モルモン教では、コーヒーや、茶葉を使った飲料、タバコ、アルコール、麻薬などは禁じており、過度の肉食といった健康を害す行為に関しては控えるようにとされています。
つまり知恵の言葉とは、人間が健康的に生きるために必要な戒律となります。
また、肉体を健康に保つことで、神からの祝福が得られるという考えもあるようですね。
モルモン教の方へのおもてなし方
以上のようにモルモン教(末日聖徒イエス・キリスト教会)ではコーヒーを始めとした、健康に害を与える食品や行為は禁止されています。
モルモン教では、カフェインを摂取することは体によくないとされています。そのため、モルモン教徒達はカフェインを含むコーヒーを飲まないのです。
そして、飲まないのはコーヒーだけではありません。紅茶やお茶といった他にカフェインを含む飲み物や、アルコールも飲むことはないのです。それは、中毒性があるためです。
ですが、すべてのカフェインを禁止しているかというと、そうではありません。たとえば、コーラのようにカフェインを含んでいても飲んでもいい飲み物もあるのです。
その違いがどこにあるのかというと、それは熱さです。
モルモン教というのは、熱い飲み物は摂取すべきではないという教えがあるのです。
モルモン教には、「知恵の言葉」という不変の原則があります。そして、そこには体に良い食べ物とそうでないものが記されているのです。従った者には、健康と知恵が約束されると言われているため、信徒は忠実に守っているのです。
なぜ、モルモン教ではコーヒーを禁じているのかというと、それは信者の健康を思ってのことなのです。
友人や恋人にモルモン教の人がいた場合、一緒に食事をした時や、家に招いた時にはどういった飲み物を勧めたらいいのか困ってしまうという人もいますよね。その場合は、オレンジジュースやリンゴジュースなどを用意するといいですし、本人に何が好きなのか聞いても、失礼にはなりません。

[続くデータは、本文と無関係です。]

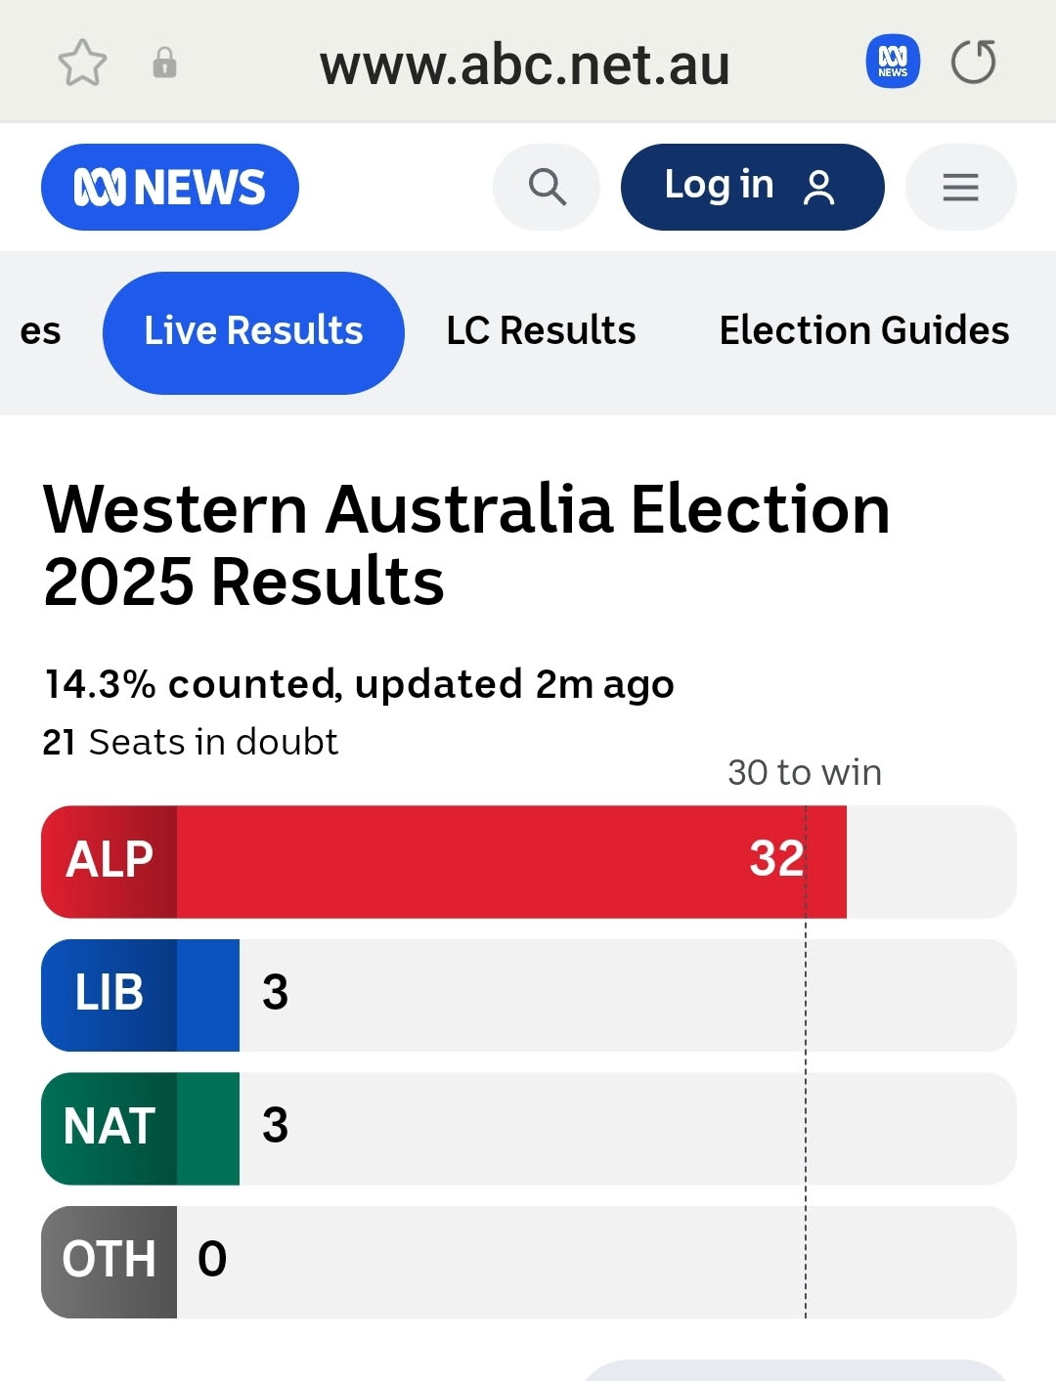Image resolution: width=1056 pixels, height=1381 pixels.
Task: Open search with magnifying glass icon
Action: (x=547, y=187)
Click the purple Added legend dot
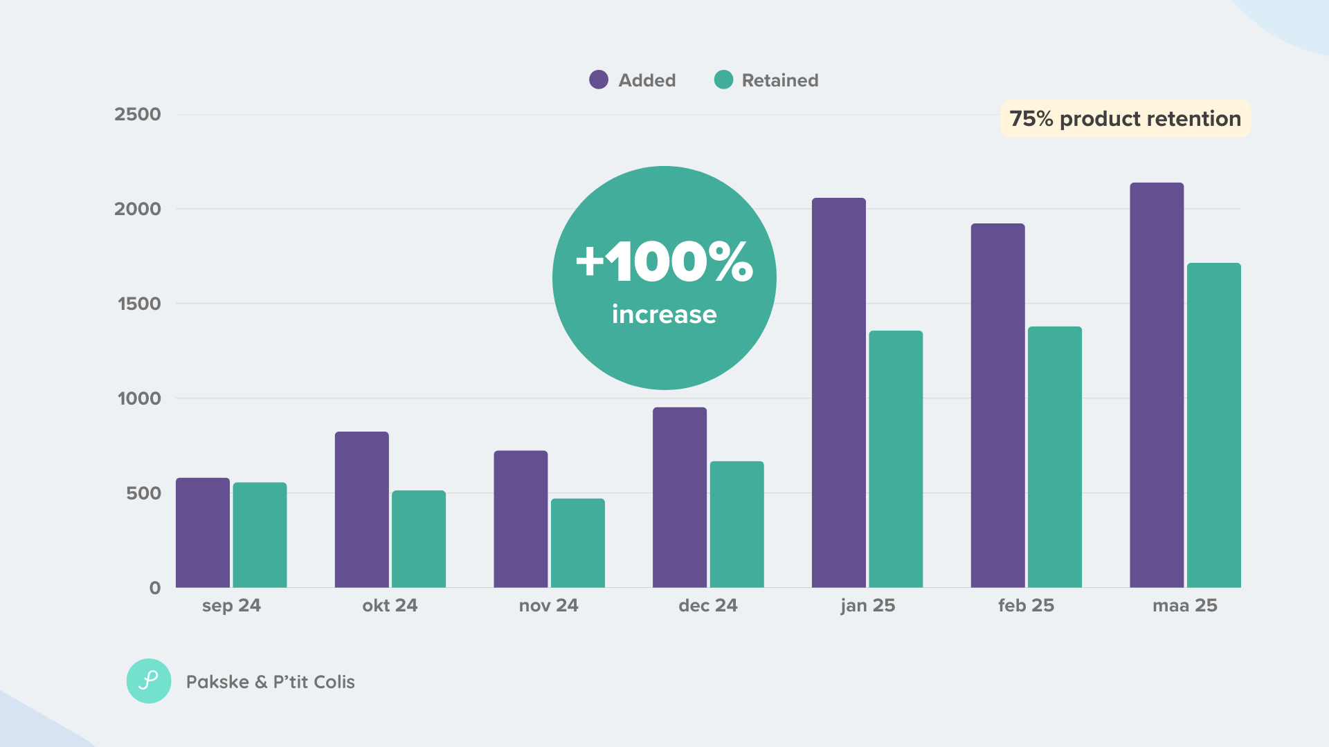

また、麦茶やジャスミン茶だったらカフェインが含まれていないので、勧めても失礼にはなりません。ですが、お茶を出す時には、事前にその中身を伝えることが大切です。モルモン教の信者にとっては、緑茶はカフェインが入っているため飲みません。ですが、コップに入れられた緑茶の場合は、その中身まではわかりません。
事前に、どういったお茶かを説明して、カフェインが含まれていないことを伝えるようにしましょう。
ですが、気を付けたいのはカフェインが入っているのは、飲み物だけではないということです。アイスクリームやお菓子にも、コーヒーや緑茶を使ったものはあります。飲み物ではないから大丈夫だろうと考えるのはとても危険です。
モルモン教は、数ある宗教のなかでも厳しい戒律があることが知られ、戒律を破ってしまった場合は、破門ということもあるのです。
飲み物だけではなく、お菓子や料理の中にも禁止されているコーヒーや緑茶、更にはアルコールは入れないようにしておきましょう。
モルモン教の友人や恋人と接する時には、細部に渡って気をつけることが大切なのです。
宗教というのは、それぞれに違いがあり、禁止されていることも同じではありません。その違いについて、事前に知っておくことも大切なことなのです。
相手がモルモン教を信仰しているなら、そのルールや戒律について理解を示すことがなによりも大切なのです。